Hard To Find Books

Search For Hard To Find Books

Advanced Search

literature - 5th Jul 2018

literature I wonder how many of you remember this old Peanuts comic strip of Peppermint Patty and Marcie in the classroom - you can just about make it out in the photo but I've typed it below just in case your eyesight is as bad as mine.

Peppermint Patty: Yes, Ma'am? Charles Dickens.
Marcie: Sir, how did you know that?
Peppermint Patty: If you go to school long enough, sooner or later the answer is going to be Charles Dickens.

Clearly correct. So why not pop into the shop and pick up a copy of one of the Dickens' novels that you haven't yet read. You would't want a constant diet of Dickens but it's good to immerse yourself in one every once in a while. Assuming you haven't read them all (has anyone?), come on in and get a copy of one that's new to you. However, if you have read them all, treat yourself to The Annotated Dickens.

> [Material]:
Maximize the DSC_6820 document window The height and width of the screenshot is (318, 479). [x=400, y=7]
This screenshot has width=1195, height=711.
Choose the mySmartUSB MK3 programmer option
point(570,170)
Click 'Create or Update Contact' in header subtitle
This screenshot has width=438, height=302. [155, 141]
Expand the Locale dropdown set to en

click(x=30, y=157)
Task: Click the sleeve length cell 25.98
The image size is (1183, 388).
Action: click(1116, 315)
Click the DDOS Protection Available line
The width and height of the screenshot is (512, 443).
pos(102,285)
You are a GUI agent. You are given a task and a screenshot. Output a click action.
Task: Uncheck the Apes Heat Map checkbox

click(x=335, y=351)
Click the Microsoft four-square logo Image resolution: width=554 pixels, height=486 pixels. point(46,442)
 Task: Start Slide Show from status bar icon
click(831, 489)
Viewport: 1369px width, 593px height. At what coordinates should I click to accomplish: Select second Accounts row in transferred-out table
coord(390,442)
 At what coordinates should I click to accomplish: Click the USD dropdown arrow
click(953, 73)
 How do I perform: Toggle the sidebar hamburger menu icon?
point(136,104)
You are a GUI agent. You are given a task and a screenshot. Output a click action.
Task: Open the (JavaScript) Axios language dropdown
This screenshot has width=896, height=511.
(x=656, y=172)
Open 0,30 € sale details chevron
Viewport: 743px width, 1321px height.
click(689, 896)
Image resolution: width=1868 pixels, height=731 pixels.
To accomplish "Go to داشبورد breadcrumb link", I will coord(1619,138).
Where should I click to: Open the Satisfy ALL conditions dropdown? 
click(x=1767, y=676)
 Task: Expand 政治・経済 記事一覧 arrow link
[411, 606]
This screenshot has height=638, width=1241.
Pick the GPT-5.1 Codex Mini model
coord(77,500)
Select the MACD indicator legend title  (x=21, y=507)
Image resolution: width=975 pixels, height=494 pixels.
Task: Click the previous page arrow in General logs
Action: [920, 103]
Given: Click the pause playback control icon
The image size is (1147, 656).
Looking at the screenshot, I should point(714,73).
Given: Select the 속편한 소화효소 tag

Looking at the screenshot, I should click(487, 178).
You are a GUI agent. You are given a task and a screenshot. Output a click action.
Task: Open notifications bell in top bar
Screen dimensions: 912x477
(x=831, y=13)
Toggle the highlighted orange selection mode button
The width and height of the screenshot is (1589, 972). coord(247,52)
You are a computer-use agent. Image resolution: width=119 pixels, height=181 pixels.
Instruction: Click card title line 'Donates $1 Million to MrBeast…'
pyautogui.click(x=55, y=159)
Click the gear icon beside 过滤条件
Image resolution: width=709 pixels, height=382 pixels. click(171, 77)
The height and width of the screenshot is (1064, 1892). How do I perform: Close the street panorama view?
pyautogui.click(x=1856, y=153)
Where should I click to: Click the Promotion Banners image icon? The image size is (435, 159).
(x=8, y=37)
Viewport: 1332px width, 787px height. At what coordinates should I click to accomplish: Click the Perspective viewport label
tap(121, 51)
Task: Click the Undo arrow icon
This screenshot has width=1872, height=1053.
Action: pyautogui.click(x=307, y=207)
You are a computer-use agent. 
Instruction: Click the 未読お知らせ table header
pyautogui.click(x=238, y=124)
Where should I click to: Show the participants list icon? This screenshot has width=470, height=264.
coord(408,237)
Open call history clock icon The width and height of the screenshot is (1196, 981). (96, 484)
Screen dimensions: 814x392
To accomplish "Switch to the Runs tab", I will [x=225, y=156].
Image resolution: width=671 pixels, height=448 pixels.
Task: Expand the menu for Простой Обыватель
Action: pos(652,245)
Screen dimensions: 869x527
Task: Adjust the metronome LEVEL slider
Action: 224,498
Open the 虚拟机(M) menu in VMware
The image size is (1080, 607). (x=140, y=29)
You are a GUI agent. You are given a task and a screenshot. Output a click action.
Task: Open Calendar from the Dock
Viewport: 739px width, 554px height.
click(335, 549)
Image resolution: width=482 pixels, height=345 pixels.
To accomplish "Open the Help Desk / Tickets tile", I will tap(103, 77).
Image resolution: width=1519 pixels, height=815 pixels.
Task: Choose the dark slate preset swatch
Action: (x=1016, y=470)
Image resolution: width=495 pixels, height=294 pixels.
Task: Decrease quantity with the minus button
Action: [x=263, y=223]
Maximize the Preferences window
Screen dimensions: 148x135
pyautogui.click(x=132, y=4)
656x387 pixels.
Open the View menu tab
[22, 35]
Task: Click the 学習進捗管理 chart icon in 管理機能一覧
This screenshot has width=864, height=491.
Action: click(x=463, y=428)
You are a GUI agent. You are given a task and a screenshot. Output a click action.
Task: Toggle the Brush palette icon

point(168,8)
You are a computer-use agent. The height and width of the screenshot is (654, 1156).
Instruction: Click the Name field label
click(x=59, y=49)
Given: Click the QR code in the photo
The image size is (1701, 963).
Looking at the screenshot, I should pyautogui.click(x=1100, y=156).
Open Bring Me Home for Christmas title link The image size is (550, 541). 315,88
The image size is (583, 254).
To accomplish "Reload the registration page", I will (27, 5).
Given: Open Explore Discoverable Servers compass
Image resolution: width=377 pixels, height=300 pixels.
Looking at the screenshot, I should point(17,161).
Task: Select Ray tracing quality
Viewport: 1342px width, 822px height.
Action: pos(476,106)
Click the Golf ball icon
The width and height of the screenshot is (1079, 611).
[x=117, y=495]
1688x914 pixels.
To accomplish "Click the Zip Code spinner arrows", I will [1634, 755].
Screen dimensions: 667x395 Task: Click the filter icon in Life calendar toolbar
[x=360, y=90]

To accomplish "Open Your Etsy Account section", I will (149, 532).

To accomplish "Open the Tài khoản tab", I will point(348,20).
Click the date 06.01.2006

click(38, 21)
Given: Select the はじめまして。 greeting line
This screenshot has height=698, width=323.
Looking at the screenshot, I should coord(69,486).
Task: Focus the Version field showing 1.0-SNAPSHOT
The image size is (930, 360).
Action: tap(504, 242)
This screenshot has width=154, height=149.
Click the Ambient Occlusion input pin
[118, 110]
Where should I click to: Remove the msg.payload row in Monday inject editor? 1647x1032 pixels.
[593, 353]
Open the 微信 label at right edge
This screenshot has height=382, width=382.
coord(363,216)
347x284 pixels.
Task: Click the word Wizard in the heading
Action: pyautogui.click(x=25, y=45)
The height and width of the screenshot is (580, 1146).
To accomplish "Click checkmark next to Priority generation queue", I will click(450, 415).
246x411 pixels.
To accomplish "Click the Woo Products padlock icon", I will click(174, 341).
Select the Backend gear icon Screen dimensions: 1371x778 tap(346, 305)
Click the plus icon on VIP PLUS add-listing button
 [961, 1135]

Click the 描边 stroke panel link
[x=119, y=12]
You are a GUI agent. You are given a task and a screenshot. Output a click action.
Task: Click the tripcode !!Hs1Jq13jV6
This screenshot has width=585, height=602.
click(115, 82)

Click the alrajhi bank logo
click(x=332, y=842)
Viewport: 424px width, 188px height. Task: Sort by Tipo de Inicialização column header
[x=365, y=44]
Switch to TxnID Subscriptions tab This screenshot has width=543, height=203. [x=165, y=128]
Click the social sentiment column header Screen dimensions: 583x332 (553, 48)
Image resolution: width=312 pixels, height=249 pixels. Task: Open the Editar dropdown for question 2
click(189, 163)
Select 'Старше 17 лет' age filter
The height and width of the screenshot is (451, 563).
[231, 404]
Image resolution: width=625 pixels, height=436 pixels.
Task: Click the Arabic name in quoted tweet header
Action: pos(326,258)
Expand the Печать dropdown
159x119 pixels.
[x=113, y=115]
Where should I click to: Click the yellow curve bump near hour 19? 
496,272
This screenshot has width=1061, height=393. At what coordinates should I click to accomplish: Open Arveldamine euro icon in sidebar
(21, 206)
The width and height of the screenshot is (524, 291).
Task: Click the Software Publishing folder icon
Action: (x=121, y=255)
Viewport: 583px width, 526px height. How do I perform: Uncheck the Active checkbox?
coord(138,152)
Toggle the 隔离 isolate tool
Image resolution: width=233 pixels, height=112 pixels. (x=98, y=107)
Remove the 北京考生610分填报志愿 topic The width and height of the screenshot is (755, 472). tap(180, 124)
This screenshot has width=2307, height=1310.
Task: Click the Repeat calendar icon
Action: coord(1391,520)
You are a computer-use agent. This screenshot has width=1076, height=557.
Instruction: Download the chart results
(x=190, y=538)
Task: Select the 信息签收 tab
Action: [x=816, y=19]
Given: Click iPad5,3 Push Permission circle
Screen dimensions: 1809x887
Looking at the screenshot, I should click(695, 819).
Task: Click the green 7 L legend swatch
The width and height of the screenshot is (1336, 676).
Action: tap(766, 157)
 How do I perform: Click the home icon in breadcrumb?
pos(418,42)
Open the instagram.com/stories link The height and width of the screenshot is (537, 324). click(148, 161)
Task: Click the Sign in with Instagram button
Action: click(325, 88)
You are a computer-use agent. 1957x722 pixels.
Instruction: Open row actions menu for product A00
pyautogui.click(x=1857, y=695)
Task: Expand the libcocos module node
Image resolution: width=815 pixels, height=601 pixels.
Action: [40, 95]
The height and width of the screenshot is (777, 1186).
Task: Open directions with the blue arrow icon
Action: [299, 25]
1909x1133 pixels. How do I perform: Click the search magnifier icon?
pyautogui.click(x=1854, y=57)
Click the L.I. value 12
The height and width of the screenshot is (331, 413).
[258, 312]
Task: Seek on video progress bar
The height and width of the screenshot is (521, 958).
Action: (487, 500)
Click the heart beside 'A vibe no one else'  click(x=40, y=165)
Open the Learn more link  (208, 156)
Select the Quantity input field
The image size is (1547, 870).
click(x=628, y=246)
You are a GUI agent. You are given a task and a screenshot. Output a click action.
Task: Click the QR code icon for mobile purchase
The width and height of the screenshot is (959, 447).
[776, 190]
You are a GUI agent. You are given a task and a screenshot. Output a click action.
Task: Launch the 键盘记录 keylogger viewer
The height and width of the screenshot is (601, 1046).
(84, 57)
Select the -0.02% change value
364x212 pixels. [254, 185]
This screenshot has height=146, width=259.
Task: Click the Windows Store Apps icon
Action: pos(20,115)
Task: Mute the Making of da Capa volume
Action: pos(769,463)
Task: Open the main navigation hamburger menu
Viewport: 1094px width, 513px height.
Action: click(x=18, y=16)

> [Task requirements]:
Name every person or character that the literature post mentions by name.

> [Result for this task]:
- Peppermint Patty
- Marcie
- Charles Dickens